Task goal – Please rewrite each of the rows below with "Image resolution" changed to "Screenshot size" and everything else left as is. Omit the pictures from your answer.

Data lines –
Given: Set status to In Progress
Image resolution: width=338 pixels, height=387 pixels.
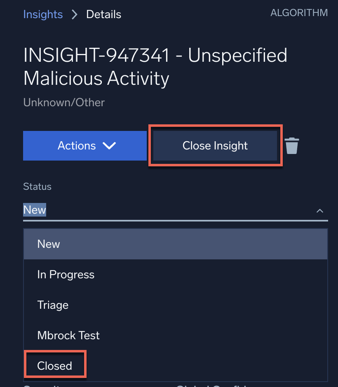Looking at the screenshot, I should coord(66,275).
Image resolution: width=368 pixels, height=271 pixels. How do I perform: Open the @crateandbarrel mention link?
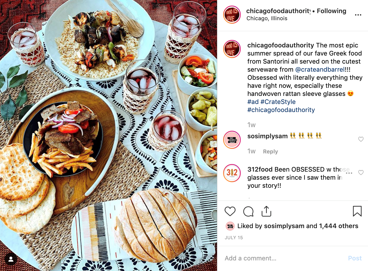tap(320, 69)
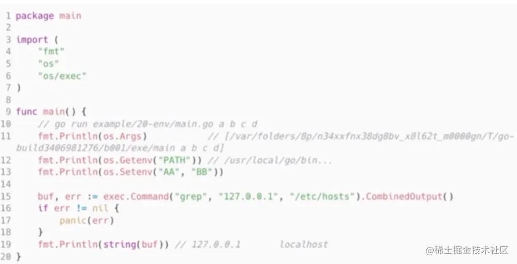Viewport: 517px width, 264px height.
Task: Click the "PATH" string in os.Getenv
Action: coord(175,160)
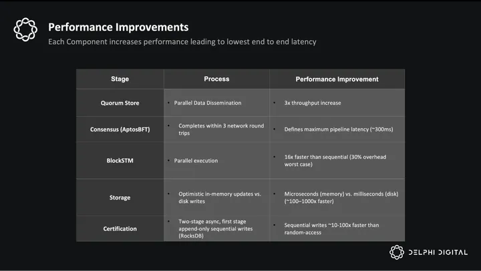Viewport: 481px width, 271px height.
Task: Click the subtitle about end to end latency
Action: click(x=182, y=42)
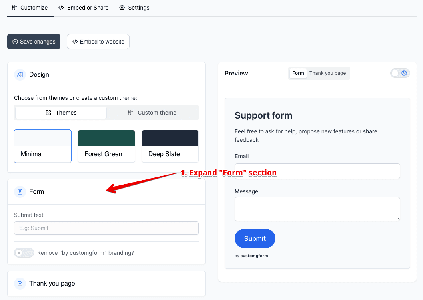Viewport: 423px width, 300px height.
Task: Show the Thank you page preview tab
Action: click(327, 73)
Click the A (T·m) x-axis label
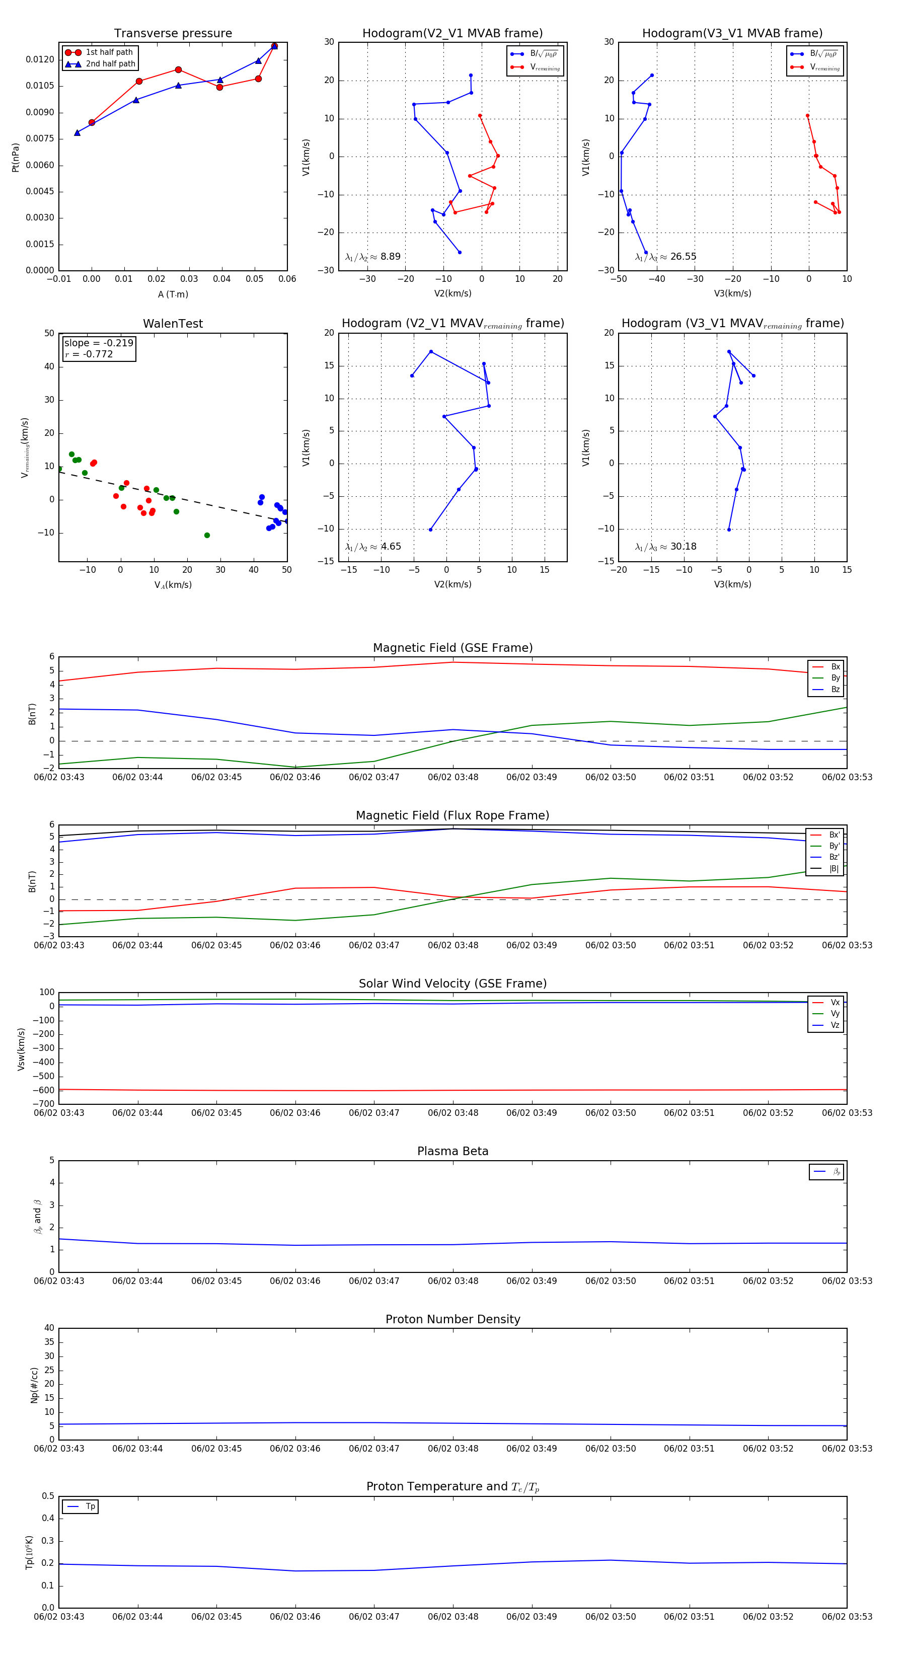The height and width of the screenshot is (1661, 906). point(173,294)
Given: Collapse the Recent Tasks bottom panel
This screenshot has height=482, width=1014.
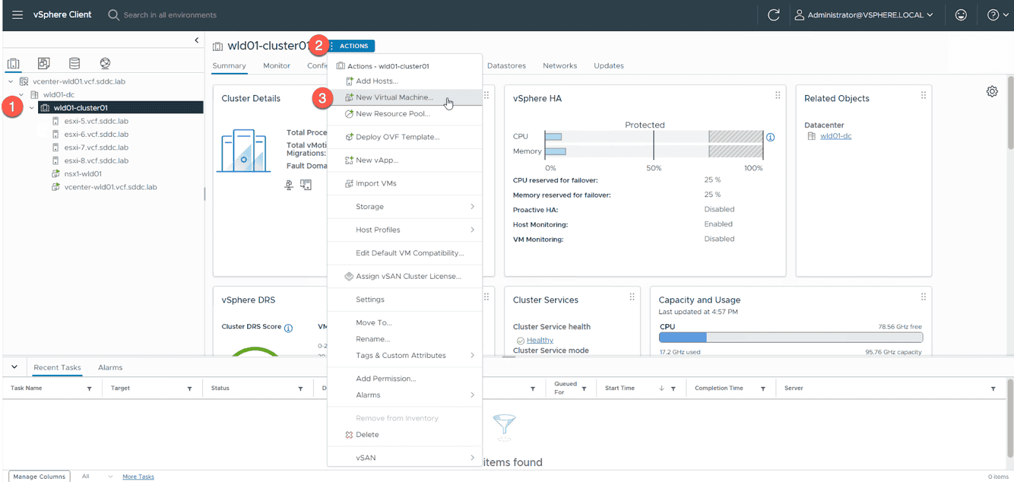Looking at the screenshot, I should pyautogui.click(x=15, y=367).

Correct response –
Given: Set status to In Progress
Screenshot size: width=338 pixels, height=387 pixels.
Looking at the screenshot, I should coord(66,275).
Screenshot size: width=368 pixels, height=271 pixels. How do I perform: Open the @crateandbarrel mention link?
tap(320, 69)
Viewport: 517px width, 264px height.
Task: Click the "PATH" string in os.Getenv
Action: coord(175,160)
Viewport: 481px width, 271px height.
Task: Click the subtitle about end to end latency
Action: click(x=182, y=42)
Viewport: 423px width, 300px height.
Task: Show the Thank you page preview tab
Action: click(327, 73)
Click the A (T·m) x-axis label
The height and width of the screenshot is (1661, 906). point(173,294)
Given: Collapse the Recent Tasks bottom panel
This screenshot has height=482, width=1014.
Looking at the screenshot, I should pyautogui.click(x=15, y=367).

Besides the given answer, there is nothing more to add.